>I Hate Daylight Savings Time

      5 Comments on >I Hate Daylight Savings Time

>I think we should do away with this crap all together. I don’t understand how this is supposed to save energy. It seems like alot of crap to me. It’s not like I actually get one less hour of work. It might feel like it for a day, but I also feel like I get one less hour of sleep.

“Kids across the nation will soon rejoice,” he said, as they get another hour of daylight trick-or-treating.
Who the hell goes trick-or-treating during the day? Loser kids whose parents are overly protective. So now the cool kids all have to wait an extra hour before getting out there in their costumes.

“The beauty of daylight-saving time is that it just makes everyone feel sunnier,” Markey said.

Sunnier! That guy can just suck it. Could he be more Ned Flanders? It makes me more pissed off. I have yet ANOTHER thing to worry about. Hey Ned, how about my plan of doing away with this crap of changing the clock? That way we can just keep going to work from 9-5 (or whatever time) like we always do. Whether it’s pitch black dark out or sunnier than hell, I still have to be at work at the same time.

5 thoughts on “>I Hate Daylight Savings Time

  1. Balloon Pirate

    >I remember one time my friend Roxxane came to work bitching about this woman in the grocery store. Her kid was crying and fussing and carrying on. “Why couldn’t she just leave him at home?” she asked. “Why couldn’t she just go shopping when he wasn’t around.”

    I smiled.

    I smiled because I knew that one day, some day, she would have kids. And one day she came into work complaining about how Cal was so fussy in the store and screaming, but she had to get the shopping done.

    And I smiled again.

    Your comment about overprotective parents is just the sort of thing single people say. They remember being 14, and wanting to hang out and be cool.

    They don’t remember 7, when they would run into the street without looking because the house over there’s giving away fullsized Snickers.

    I’ll take every damn hour of daylight I can get on Halloween.

    Let the 14-year-olds wait another hour. Maybe they can answer the door for a while.


  2. SFChick74

    >G-Man: You have no idea.

    Balloon Pirate: Who let’s their 7 year old trick or treat alone?
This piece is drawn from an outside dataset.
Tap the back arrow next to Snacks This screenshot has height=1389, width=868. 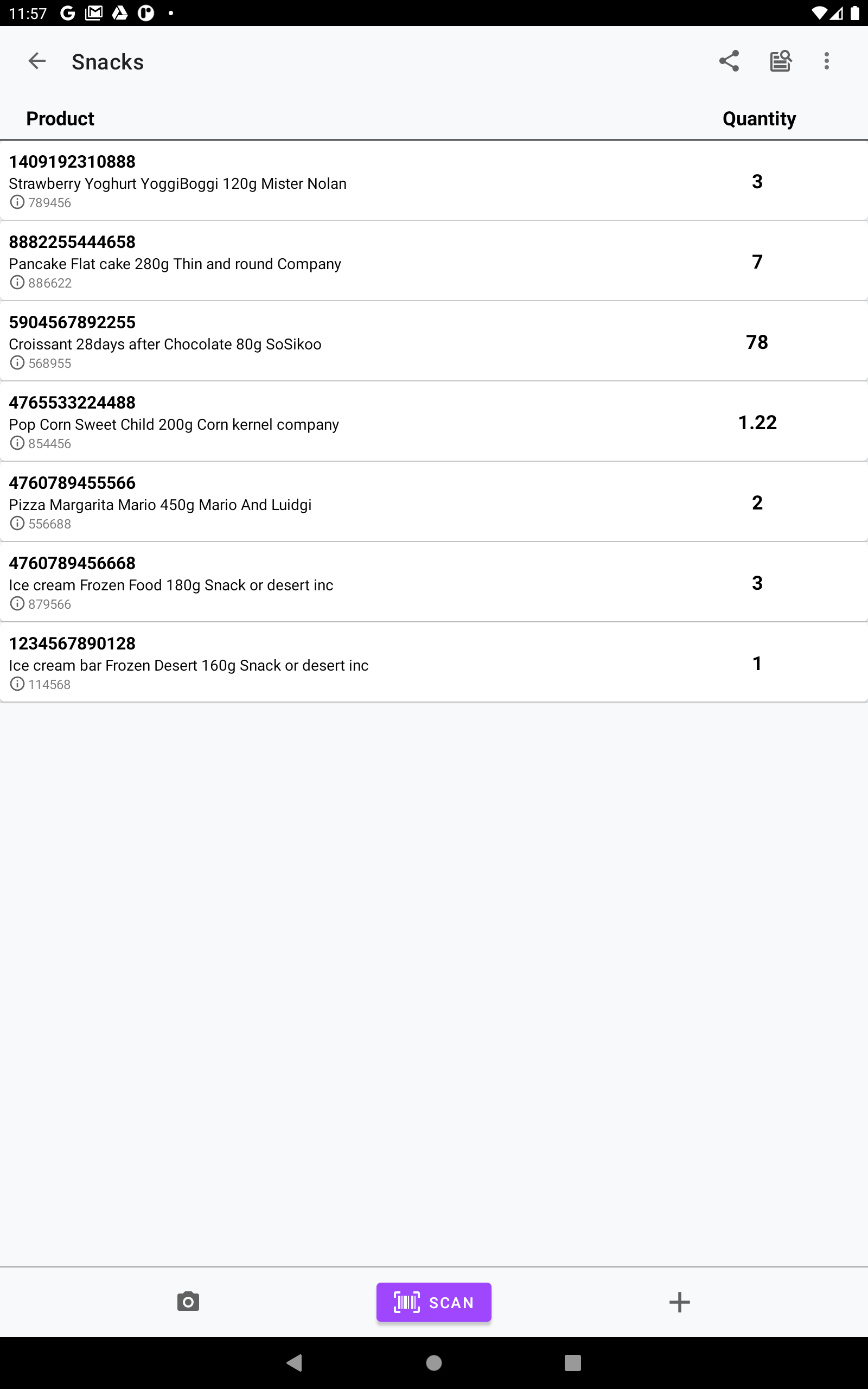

Aren’t parents usually with the kid? So what does it matter if it’s dark? I thought that was part of the fun of trick or treating was that you got to do it in the dark or dusk at least.

    And if the kid is fussing in the store…slip it a mickey. That’ll take care of the crying.

    Nick: Every day that limit gets reached. I need a trip to Vegas to decompress.

  3. Balloon Pirate

    >Never said I let my seven-year-old trick-or-treat alone. Why did you think that?

    Is it possible to hold the hand of a seven-year-old the entire time? Especially when you also have a nine-year-old?

    The answer is no. The answer is you take every edge you can get when you have kids to protect. It’s a constant dance between giving them freedom and holding them back. And you never know when you’re doing it right. You only know when you’ve done it wrong.

    I’ll attribute the mickey line to a bad attempt at humor brought on by the heat.

    You’ll see what I mean when it’s your kid.